Le 8 septembre, la toute première usine de capture directe de dioxyde de carbone à grande échelle a été mise en route. Baptisée Orca — d’après le mot islandais orka signifiant « énergie » — l’installation a été conçue pour absorber le CO2 de l’air et le transformer en roche. Fruit d’une collaboration entre la start-up suisse Climeworks et l’islandais Carbfix, cette usine pourrait retirer près de 4000 tonnes de CO2 de l’air chaque année.
C’est l’une des méthodes envisagées dans le cadre de la lutte contre le changement climatique, pour réduire la quantité de gaz à effet de serre présent dans notre atmosphère : la technologie du captage-stockage du CO2 (ou CCS pour Carbon Capture and Storage), qui consiste à capter le gaz dès sa source de production et à le stocker dans le sous-sol. Cette technologie intéresse bon nombre d’industriels, qui y voient un moyen de réduire massivement leurs émissions de CO2.

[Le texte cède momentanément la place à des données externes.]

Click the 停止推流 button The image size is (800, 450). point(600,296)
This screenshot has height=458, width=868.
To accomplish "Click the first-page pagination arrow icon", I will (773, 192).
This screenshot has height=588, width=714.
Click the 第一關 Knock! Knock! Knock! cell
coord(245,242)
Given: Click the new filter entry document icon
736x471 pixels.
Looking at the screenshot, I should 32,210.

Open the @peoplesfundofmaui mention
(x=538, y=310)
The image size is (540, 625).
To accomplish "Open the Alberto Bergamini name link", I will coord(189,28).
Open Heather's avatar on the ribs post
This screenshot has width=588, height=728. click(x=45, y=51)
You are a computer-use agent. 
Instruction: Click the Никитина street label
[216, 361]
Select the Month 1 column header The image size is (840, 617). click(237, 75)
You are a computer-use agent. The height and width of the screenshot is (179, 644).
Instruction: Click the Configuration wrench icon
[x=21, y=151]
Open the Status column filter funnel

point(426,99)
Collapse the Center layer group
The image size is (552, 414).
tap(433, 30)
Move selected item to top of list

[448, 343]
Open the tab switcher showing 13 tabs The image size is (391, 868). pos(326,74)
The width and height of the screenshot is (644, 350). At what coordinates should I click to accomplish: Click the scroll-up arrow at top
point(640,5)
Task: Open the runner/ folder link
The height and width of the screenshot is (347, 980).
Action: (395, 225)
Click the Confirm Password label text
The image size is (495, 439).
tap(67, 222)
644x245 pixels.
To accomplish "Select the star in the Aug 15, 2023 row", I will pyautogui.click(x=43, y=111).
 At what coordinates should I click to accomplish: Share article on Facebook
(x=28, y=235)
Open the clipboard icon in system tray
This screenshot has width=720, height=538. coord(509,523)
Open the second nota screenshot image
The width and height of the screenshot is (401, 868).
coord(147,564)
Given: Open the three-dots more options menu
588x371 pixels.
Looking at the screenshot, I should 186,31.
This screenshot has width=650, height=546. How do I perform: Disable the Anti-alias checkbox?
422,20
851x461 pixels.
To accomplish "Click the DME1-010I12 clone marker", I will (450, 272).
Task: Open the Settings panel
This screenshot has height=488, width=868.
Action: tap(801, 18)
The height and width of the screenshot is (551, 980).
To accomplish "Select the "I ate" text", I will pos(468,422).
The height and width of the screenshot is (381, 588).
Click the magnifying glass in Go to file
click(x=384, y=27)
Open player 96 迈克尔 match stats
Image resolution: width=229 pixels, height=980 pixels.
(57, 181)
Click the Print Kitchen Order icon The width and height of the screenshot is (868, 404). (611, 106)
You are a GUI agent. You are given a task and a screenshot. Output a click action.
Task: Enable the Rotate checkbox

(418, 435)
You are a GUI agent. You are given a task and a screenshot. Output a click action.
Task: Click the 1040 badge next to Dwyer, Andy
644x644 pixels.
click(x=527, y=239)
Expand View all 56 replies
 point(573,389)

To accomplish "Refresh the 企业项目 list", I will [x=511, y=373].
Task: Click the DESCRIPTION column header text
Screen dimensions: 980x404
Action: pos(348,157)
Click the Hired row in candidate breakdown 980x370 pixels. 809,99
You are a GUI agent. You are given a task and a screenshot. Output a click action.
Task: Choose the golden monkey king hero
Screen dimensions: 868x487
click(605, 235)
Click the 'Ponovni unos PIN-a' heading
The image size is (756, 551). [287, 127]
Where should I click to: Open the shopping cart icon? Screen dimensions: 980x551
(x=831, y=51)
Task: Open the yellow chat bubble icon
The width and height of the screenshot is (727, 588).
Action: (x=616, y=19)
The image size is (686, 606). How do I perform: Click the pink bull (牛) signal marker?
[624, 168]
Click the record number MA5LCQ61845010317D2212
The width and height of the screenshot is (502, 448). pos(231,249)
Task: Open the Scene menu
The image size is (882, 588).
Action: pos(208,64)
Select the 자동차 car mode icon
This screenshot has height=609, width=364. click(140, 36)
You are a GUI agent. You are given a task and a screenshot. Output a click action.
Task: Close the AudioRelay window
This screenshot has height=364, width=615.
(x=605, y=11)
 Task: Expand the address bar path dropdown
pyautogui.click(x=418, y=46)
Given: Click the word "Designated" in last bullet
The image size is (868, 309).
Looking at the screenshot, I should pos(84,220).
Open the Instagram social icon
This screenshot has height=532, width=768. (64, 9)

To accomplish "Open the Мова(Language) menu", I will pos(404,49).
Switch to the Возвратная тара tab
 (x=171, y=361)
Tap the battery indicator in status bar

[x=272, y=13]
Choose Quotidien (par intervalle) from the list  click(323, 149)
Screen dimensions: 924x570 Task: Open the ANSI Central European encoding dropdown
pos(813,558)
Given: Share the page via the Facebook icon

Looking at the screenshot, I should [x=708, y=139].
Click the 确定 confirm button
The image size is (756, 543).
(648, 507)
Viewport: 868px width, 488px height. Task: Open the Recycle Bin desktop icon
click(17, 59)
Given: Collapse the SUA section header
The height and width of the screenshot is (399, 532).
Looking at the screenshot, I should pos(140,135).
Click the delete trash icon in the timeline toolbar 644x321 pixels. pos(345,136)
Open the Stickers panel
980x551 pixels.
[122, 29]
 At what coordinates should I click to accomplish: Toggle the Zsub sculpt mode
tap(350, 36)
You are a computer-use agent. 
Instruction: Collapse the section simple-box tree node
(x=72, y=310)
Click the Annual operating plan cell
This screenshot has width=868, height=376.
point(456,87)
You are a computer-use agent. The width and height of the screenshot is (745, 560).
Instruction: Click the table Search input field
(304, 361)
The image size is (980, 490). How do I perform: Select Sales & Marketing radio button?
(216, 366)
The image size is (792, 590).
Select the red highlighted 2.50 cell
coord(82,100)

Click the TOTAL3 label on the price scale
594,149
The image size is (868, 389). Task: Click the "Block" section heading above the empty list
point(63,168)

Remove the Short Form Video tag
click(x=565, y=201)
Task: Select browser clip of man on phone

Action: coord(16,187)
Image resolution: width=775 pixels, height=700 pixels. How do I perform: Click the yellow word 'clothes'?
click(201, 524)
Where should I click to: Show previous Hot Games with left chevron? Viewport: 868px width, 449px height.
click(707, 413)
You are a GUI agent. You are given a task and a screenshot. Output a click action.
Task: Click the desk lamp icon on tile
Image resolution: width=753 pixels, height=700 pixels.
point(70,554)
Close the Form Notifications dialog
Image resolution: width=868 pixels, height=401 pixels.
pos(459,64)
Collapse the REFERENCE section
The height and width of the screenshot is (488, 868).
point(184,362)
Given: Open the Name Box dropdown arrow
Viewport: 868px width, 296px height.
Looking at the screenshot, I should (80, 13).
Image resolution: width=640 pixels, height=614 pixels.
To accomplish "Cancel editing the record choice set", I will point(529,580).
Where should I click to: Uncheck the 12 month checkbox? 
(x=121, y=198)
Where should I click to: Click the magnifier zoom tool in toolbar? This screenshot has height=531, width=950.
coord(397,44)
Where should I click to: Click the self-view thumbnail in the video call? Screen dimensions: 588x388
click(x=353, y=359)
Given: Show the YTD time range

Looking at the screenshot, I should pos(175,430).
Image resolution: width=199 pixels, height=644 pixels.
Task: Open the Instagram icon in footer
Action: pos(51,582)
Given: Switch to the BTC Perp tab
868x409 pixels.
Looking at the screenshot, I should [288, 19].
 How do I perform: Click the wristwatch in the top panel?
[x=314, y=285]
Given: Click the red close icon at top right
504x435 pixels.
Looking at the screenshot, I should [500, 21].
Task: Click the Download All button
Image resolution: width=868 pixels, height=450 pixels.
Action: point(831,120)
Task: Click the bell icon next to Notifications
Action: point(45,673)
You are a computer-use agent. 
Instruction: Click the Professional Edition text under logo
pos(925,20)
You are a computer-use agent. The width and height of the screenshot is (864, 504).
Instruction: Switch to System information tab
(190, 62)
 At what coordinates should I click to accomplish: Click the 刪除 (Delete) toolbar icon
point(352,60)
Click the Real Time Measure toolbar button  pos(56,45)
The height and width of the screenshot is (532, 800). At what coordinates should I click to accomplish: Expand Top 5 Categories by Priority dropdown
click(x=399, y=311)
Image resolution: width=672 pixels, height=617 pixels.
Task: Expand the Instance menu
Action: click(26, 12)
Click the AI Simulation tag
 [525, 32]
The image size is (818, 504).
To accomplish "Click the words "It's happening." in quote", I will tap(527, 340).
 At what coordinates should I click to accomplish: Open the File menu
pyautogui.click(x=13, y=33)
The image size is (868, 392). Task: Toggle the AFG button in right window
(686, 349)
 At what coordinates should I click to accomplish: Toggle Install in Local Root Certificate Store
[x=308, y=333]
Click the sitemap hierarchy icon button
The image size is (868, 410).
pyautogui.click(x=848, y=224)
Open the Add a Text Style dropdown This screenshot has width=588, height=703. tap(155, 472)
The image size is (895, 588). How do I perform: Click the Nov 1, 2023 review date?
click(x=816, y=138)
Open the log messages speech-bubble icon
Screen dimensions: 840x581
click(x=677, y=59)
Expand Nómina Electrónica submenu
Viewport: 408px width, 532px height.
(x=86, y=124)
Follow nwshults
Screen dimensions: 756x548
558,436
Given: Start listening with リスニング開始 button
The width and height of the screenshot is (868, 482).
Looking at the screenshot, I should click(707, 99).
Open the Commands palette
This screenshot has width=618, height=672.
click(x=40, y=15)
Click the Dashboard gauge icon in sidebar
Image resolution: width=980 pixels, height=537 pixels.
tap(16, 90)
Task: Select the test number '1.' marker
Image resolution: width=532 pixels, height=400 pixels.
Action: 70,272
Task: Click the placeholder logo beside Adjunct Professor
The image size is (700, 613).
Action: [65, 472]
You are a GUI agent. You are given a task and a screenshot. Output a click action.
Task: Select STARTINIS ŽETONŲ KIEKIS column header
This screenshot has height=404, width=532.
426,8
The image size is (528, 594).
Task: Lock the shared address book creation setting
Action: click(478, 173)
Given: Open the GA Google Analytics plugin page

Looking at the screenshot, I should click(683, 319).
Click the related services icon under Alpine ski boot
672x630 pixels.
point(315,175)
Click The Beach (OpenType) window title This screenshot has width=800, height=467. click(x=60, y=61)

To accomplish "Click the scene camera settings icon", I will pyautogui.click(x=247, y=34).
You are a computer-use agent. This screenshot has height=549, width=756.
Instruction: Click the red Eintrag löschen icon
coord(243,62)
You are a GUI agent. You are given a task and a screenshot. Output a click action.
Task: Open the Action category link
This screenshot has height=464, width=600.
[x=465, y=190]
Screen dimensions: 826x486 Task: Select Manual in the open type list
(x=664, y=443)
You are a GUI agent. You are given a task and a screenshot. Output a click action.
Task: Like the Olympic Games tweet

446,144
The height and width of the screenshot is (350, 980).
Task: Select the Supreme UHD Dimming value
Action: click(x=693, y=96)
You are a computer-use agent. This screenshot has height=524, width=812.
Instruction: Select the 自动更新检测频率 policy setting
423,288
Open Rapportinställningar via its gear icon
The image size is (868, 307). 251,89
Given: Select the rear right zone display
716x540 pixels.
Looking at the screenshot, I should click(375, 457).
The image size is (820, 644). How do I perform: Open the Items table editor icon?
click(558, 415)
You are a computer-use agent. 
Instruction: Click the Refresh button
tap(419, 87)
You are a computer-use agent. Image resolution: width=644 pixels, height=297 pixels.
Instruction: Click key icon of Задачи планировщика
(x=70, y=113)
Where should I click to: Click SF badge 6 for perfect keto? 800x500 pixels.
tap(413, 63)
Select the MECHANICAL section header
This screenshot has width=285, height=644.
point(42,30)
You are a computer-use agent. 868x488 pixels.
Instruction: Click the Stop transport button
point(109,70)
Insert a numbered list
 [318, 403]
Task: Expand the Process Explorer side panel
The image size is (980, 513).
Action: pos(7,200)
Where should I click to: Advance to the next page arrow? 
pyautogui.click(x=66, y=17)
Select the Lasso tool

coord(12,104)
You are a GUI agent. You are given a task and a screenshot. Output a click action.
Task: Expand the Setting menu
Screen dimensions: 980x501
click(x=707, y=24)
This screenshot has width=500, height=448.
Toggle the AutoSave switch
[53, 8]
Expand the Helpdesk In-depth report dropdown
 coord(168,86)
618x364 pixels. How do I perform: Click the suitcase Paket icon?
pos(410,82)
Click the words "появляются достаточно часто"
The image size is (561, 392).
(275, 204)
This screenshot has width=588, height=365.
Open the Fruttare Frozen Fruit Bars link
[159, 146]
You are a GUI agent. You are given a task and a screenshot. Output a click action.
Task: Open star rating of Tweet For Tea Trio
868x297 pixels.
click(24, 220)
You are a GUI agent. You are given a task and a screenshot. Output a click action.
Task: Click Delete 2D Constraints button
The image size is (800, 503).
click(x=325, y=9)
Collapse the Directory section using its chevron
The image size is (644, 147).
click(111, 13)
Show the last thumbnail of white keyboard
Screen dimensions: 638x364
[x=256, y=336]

Selon l’Agence américaine de protection de l’environnement, 4000 tonnes représentent l’équivalent des émissions d’environ 870 voitures. Cet objectif annuel paraît donc vraiment dérisoire par rapport aux émissions mondiales de CO2 : plus de 43 milliards de tonnes de CO2 ont été émises en 2019 ! Rappelons que la plupart de ces émissions sont issues de la combustion des énergies fossiles (principalement du charbon, mais aussi du pétrole et du gaz).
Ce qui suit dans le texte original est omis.